日本とアメリカは全く別の国なのですが、最近日本はアメリカの先を走っていると思う事がよくあります。例を出せば、高齢化と教育費の高騰と経済不況。どちらもあまり喜ばしい事ではありませんが、この件に関して日本は確実に世界のトップを走っており、アメリカも日本がとった(とっている)対策を研究しているようです。

日本のぬかるみのようにいまいち抜けきれない不況は一種独特ですが、日本はアメリカの銀行が怪しい証券等を売りまくっていた間に既に不況の真っただ中で、充分な資金がなかった為に、ヨーロッパ各国のような被害者にならずに済んでいます。この不幸中の幸いのおかげで、日本は一足早く回復の道を歩んでいます。

教育費の高騰も、日本ではなじみ深い問題ですが、アメリカでは新しい問題です。1993年に私がニューヨーク市立のクイーンズカレッジに入学した時には、州外の生徒や外国人の1学期の学費は $1,600 位だったと記憶しています(州内の生徒はその半額)。今学期の学費をネットで調べたら、州内の生徒で $2,565 という事で、インフレ率を考慮したとしてもその高騰ぶりに驚きました。それでもまだニューヨーク市立の大学は学費がかなり安い方で、私立のNYUの今学期の学費は $20,000 にもなります。普通の家庭では支払いきれませんね。

日本では既に前人未到の域に達している高齢化問題も、アメリカでは最近いろいろと騒がれるようになりました。赤字の年金システムに加え、ベビーブーマーが大量に退職する時代を迎えるので、医療と年金をどうするのか、新しい道を摸索しているようです。アメリカでは、成人した親子が同居するというのは、今の不況が始まるまであまりなかったので、子どもが同居の親の面倒を自宅で見るというのも稀なケースでした。多くの老人は、自力で生活ができなくなると、それまで住んでいた家を売り払い、その資金で老人ホームのような所に移るというのが一般的だったと思います。

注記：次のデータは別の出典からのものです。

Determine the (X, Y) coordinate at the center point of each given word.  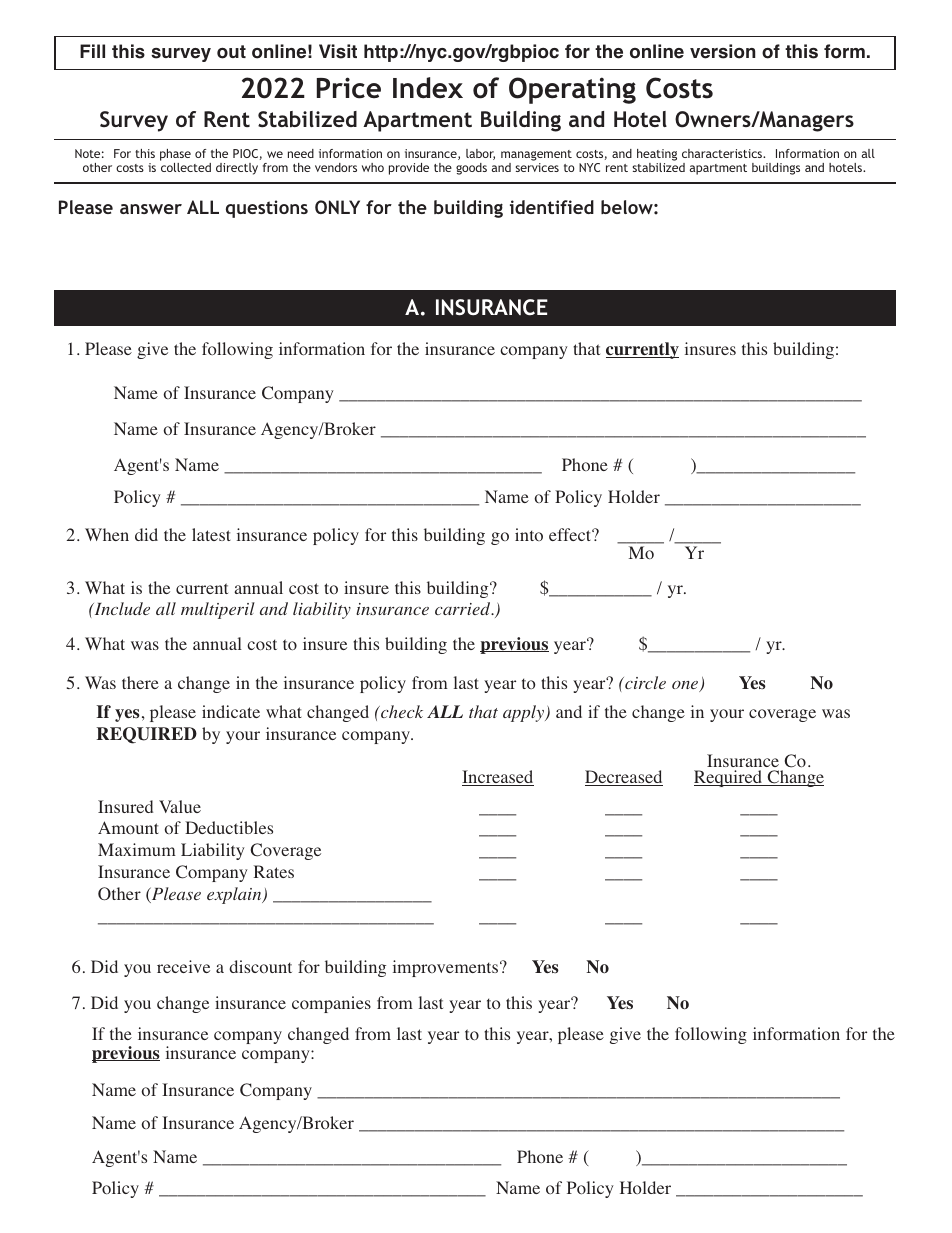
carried (464, 608)
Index (428, 88)
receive (183, 966)
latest (211, 534)
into (529, 534)
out (231, 52)
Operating (572, 90)
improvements (447, 968)
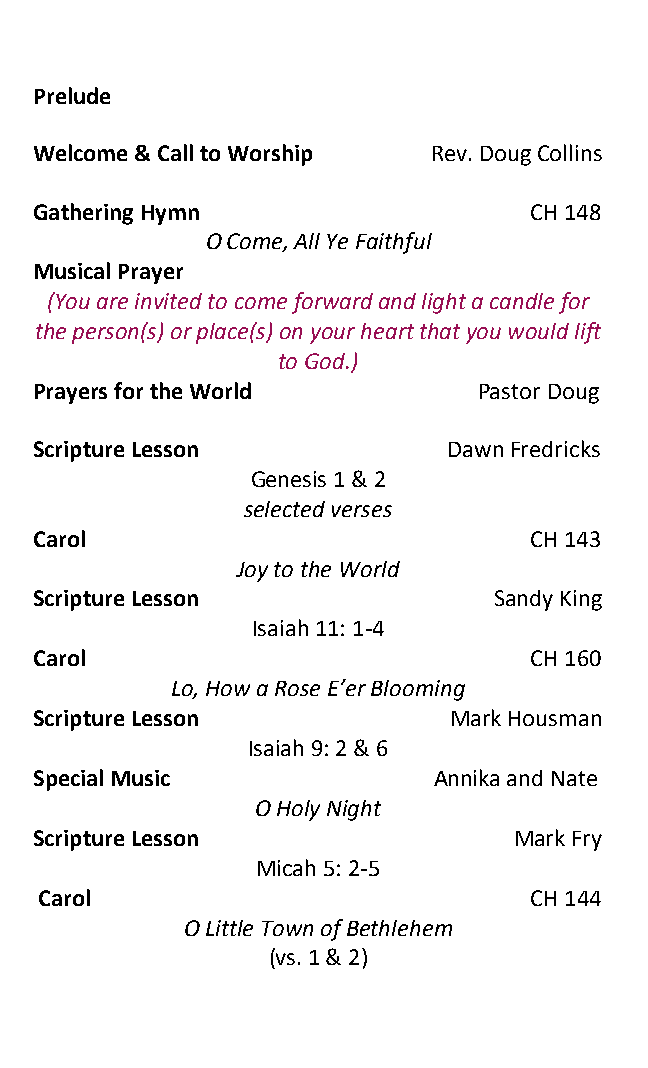  I want to click on Little, so click(229, 928).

ただ日本と同様に、大量の高齢者を全て施設に収容するのは無理なので、アメリカもフルタイムのデイケア付きの自宅介護という事になって行きそうです。今の所は、新聞等でも自宅介護の素晴らしさばかりが描かれている記事が目立ちますが、これが将来どうなるのか、自分の将来も考えあわせると気になる所です。